Ist dieser vorhanden und wird er gebunden, so führt dies zu einem weiteren Ereignis.

So könnte etwa, wie im Bild rechts gezeigt, die Bindung eines Liganden an einen Rezeptor der Zellmembran die Öffnung eines Kanals ins Zellinnere bewirken.




Schema eines Zell-oberflächen-Rezeptors

Antikörper-Antigen Bindung:

Auch bei der Immunreaktion spielt die Bindung eines Moleküls durch ein anderes eine wichtige Rolle. Im Körper selbst muss ein passender Antikörper vorhanden sein, um das eindringende Antigen zu binden, bevor es unschädlich gemacht werden kann.

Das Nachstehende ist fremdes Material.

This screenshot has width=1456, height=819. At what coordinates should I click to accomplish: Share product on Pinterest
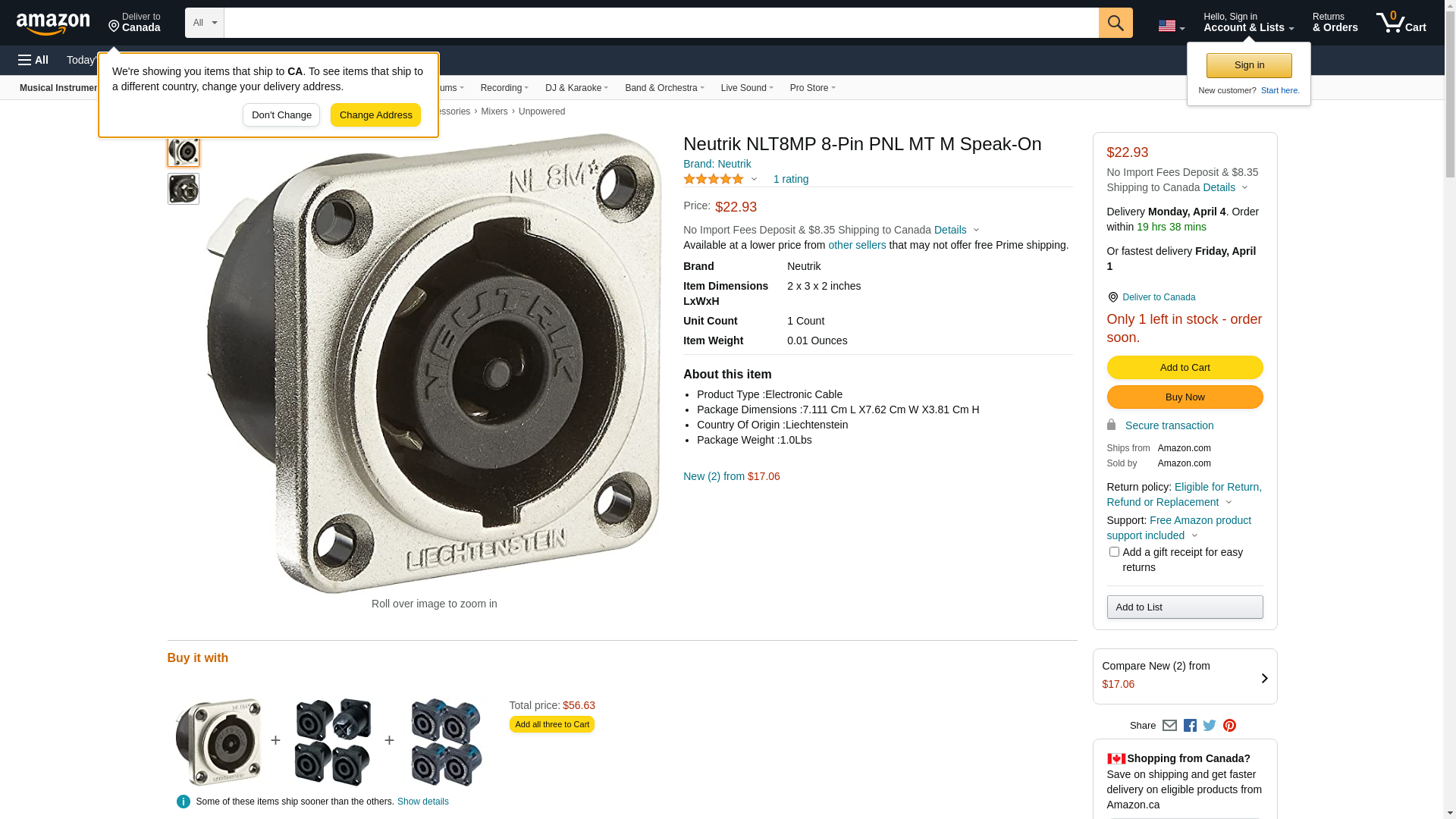point(1229,726)
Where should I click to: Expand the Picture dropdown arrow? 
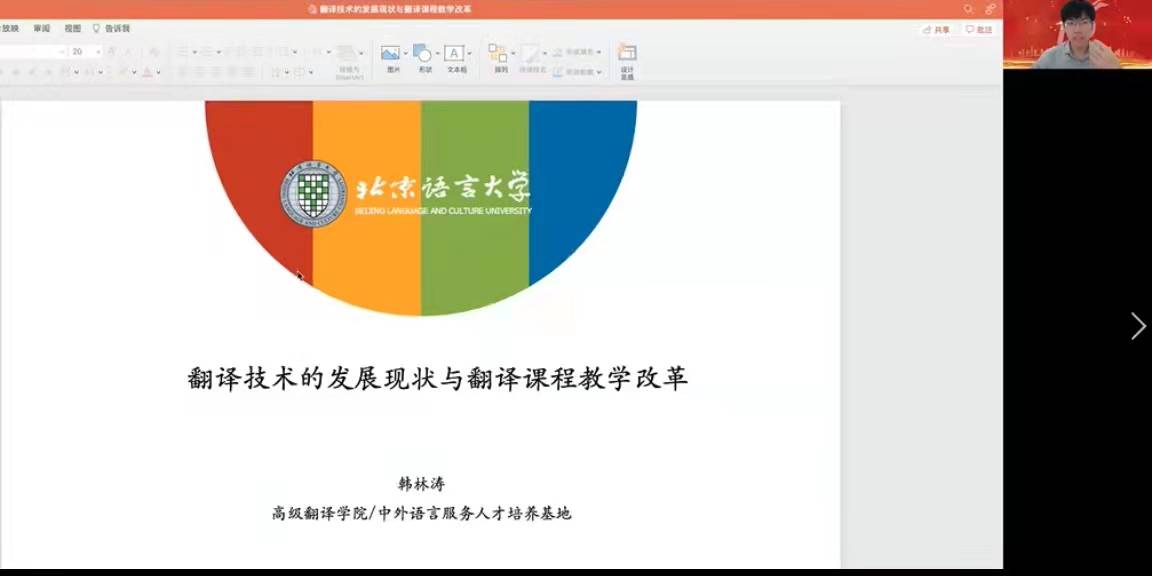tap(406, 54)
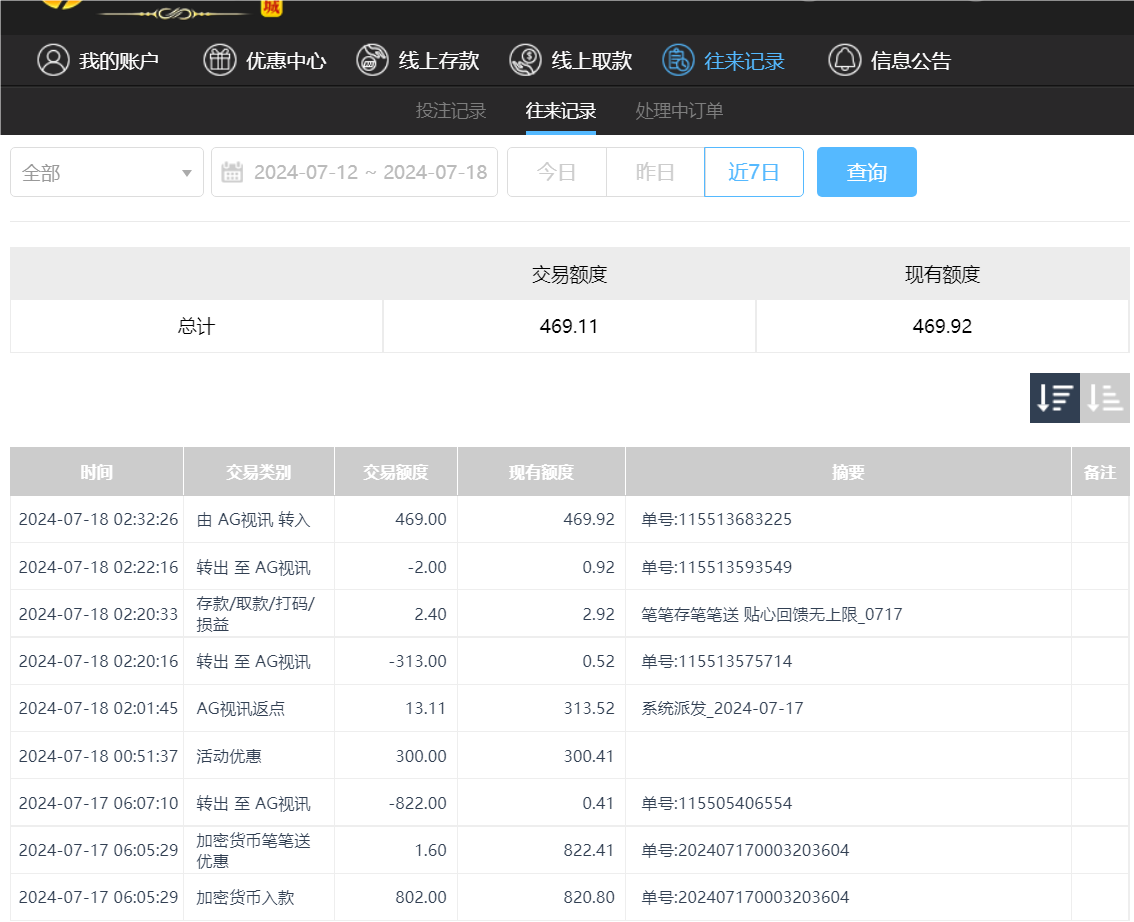Image resolution: width=1134 pixels, height=922 pixels.
Task: Open the 优惠中心 promotions icon
Action: (219, 60)
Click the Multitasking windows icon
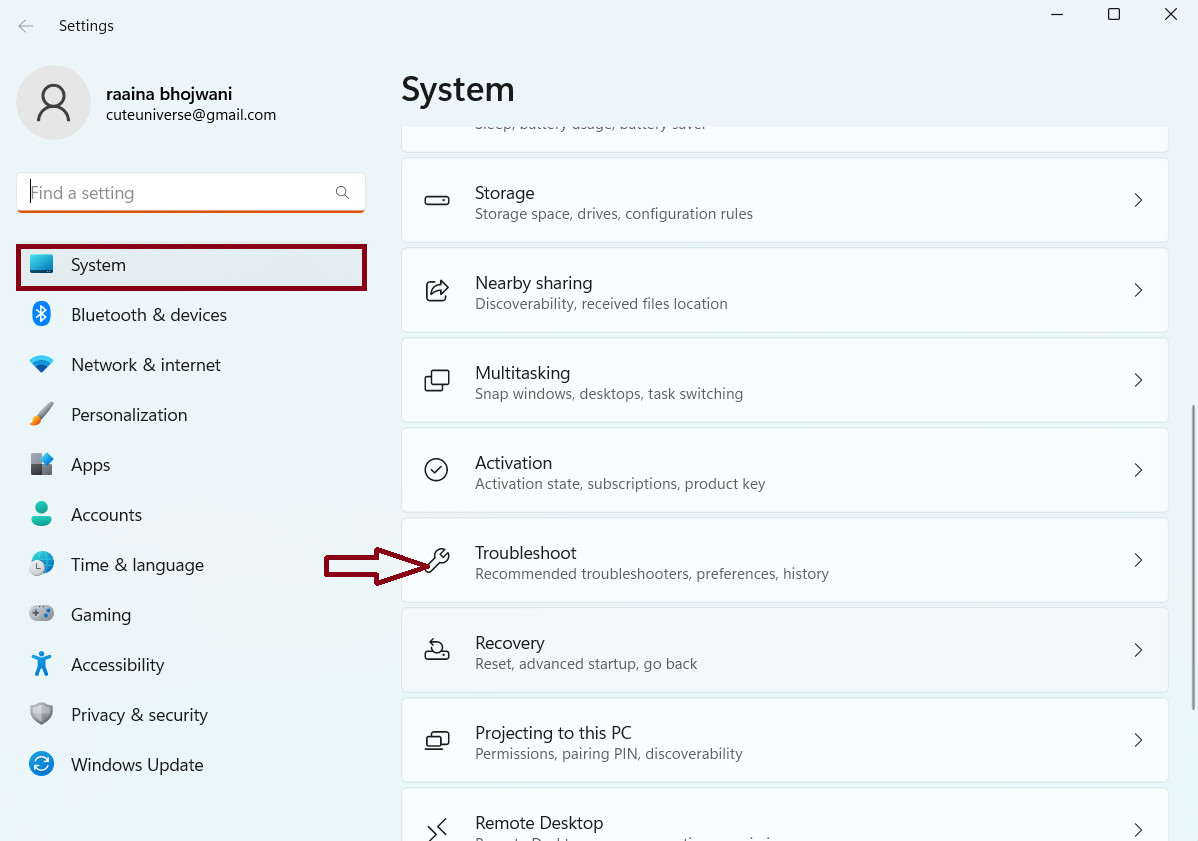 click(437, 380)
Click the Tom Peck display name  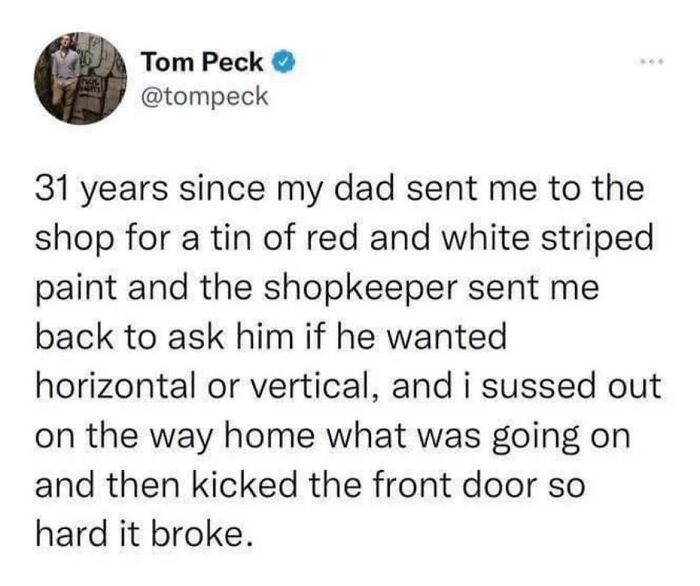coord(202,62)
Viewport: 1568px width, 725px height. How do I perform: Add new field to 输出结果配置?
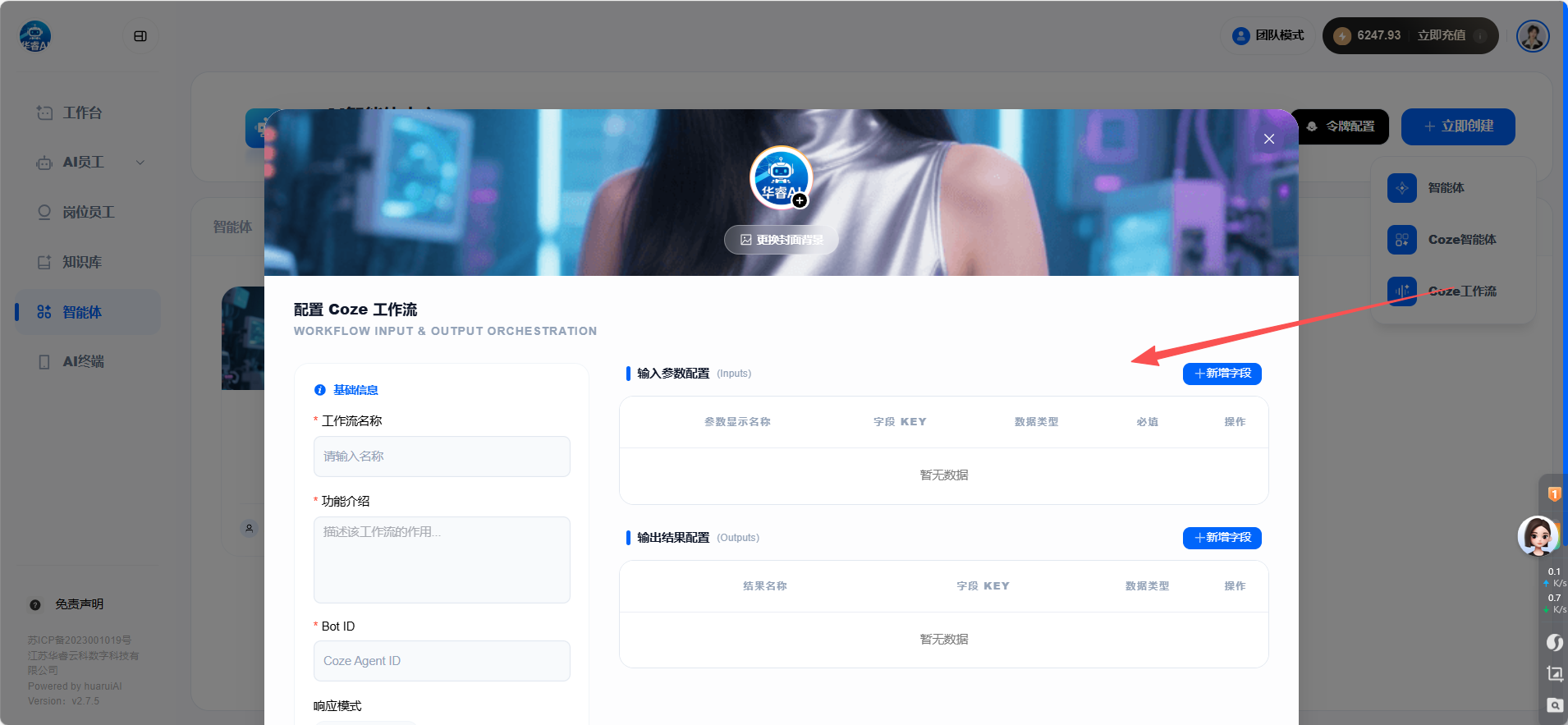pyautogui.click(x=1222, y=538)
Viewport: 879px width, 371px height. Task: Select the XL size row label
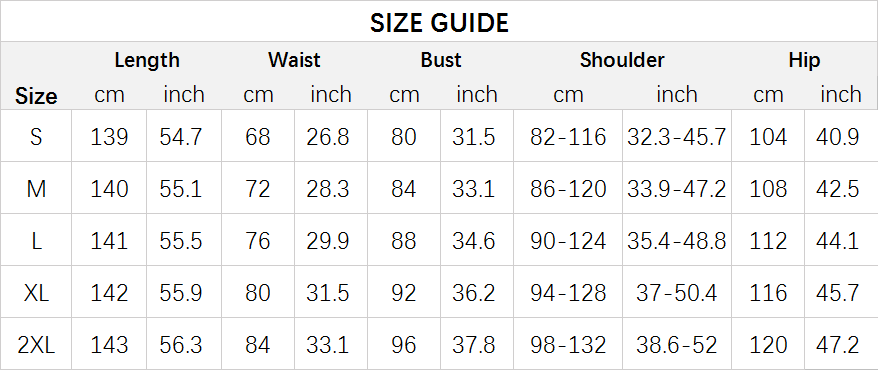[x=36, y=293]
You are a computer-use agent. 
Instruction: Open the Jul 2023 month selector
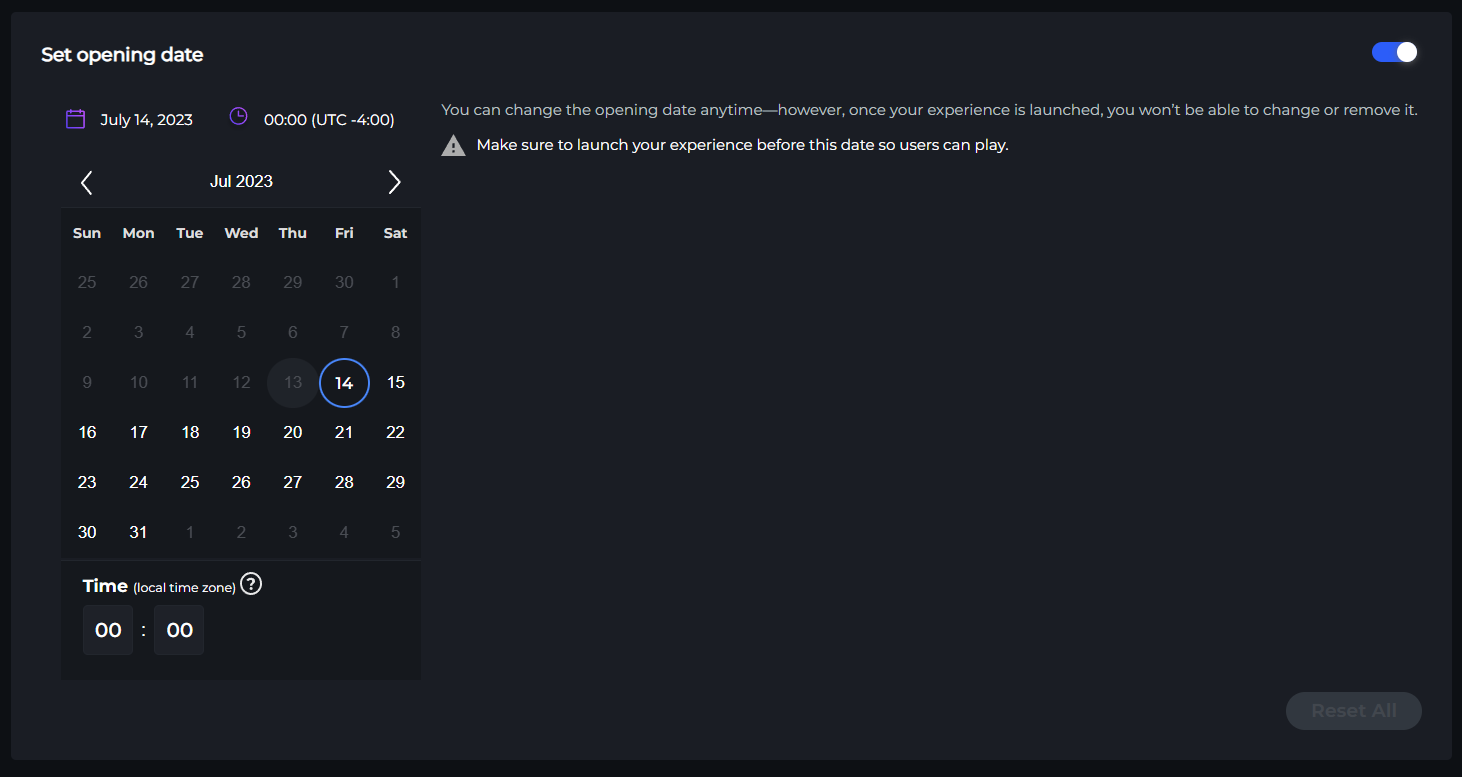(x=241, y=182)
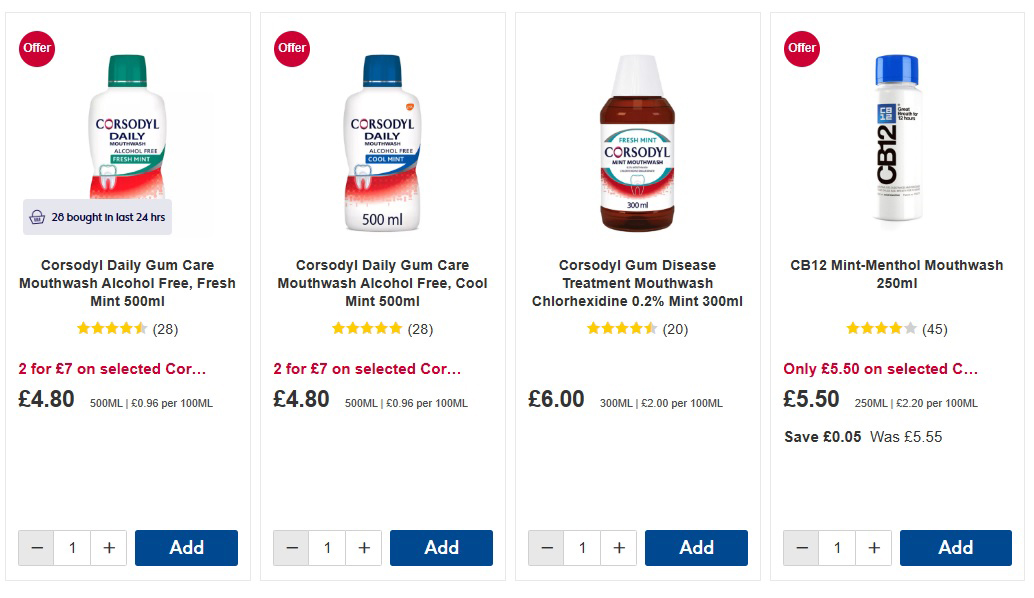Add Corsodyl Fresh Mint 500ml to basket
Screen dimensions: 1034x598
pos(186,548)
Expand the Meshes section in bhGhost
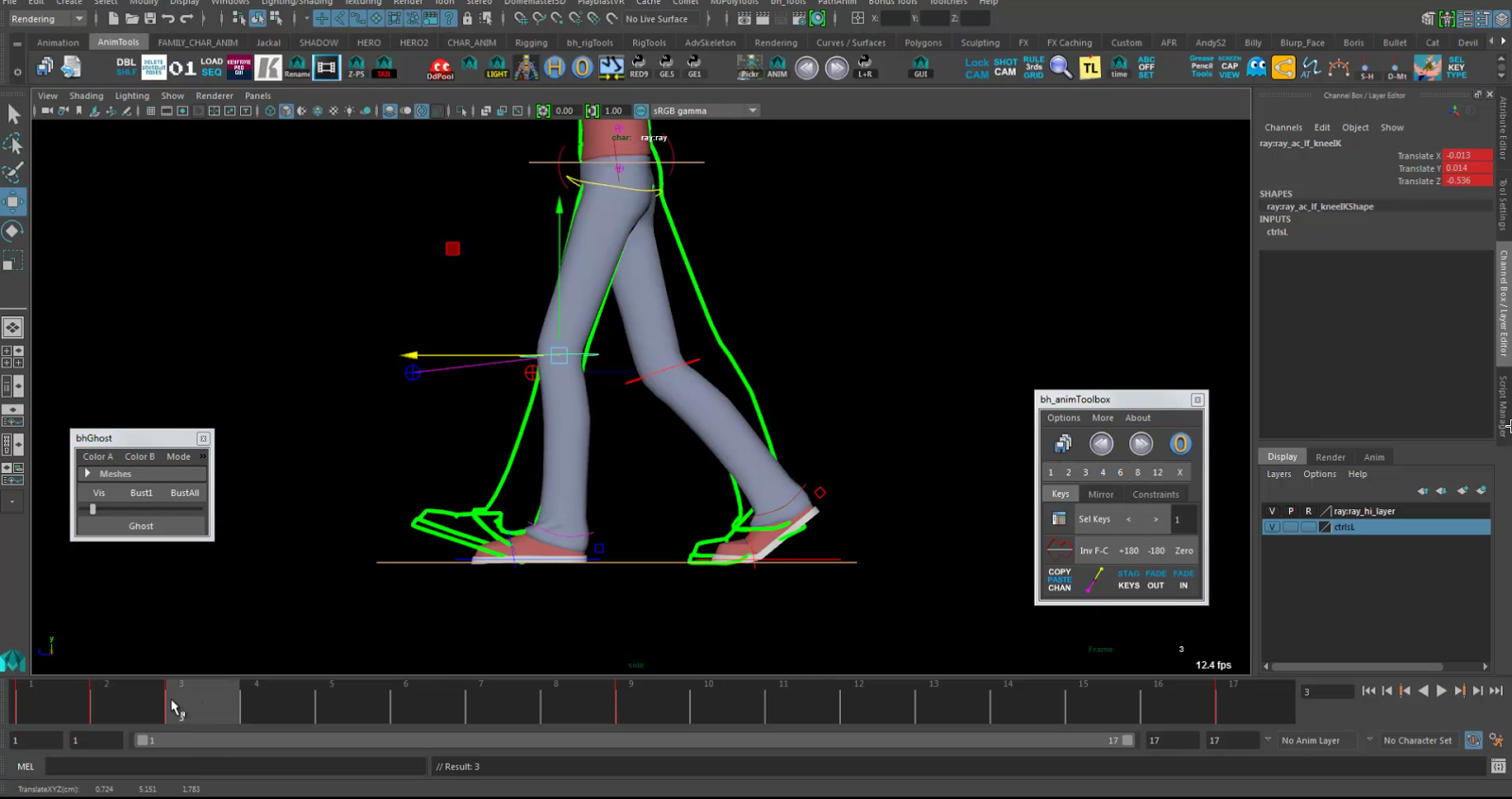The image size is (1512, 799). click(x=88, y=474)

Antikörper sind eine Gruppe von Proteinen, die den tierischen Organismus vor Fremdeinflüssen, beispielsweise vor Infektionen mit Bakterien und Viren oder vor eigenen Tumorzellen schützen sollen.
Ein Antikörper erkennt eine bestimmte Stelle der Oberfläche eines Makromoleküls und bindet daran. Man bezeichnet solche Komponenten als Antigene.
Ein Antigen ist meist größer als die Bindungsstelle eines Antikörpers. Es kann daher mehrere (verschiedene) Antikörpermoleküle binden.